Association between exposure to farming, allergies and genetic variation in CARD4/NOD1

Authors


Fernando D. Martinez
Arizona Respiratory Center
University of Arizona
1501 N. Campbell Avenue
PO Box 245030
Tucson
AZ 85724
USA

Abstract

Background:  Caspase recruitment domain protein (CARD) 4 has been recently identified as an intracellular pattern recognition receptor that interacts with muropeptides found in common Gram-negative bacteria. We therefore aimed to explore whether the previously observed inverse association between exposure to microbial products and asthma and allergies in childhood is modified by genetic variation in CARD4.

Methods:  We genotyped 668 children [mean age 9.3 (SD 1.5) years] enrolled in the cross-sectional ALEX study for seven haplotype tagging single nucleotide polymorphisms in CARD4. We studied the association of asthma, hay fever and allergen-specific serum immunoglobulin E with exposure to a farming environment and with levels of endotoxin and muramic acid measured in house dust samples. We tested whether these associations differed between the genotypes of the polymorphisms under study.

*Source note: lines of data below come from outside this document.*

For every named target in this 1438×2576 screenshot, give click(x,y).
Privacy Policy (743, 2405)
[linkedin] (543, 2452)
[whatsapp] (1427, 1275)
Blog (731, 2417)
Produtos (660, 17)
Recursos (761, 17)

Results:  A strong protective effect of a farming environment on allergies was only found in children homozygous for the T allele in CARD4/−21596, but not in children carrying the minor allele (C). Among the former, farmers’ children had a significantly lower frequency of sensitization against pollen (5.8%), hay fever (1.7%) and atopic asthma symptoms (1.7%) compared with children not living on a farm (19.4%, 13.0% and 7.6%, P < 0.01, <0.01 and <0.05, respectively). Conversely, no significant difference in prevalence of these phenotypes by farming status was found among children with a C allele in CARD4/−21596 (14.3%, 7.1% and 8.0%vs 16.5%, 9.0% and 5.7%, respectively).

Conclusion:  Polymorphisms in CARD4 significantly modify the protective effect of exposure to a farming environment.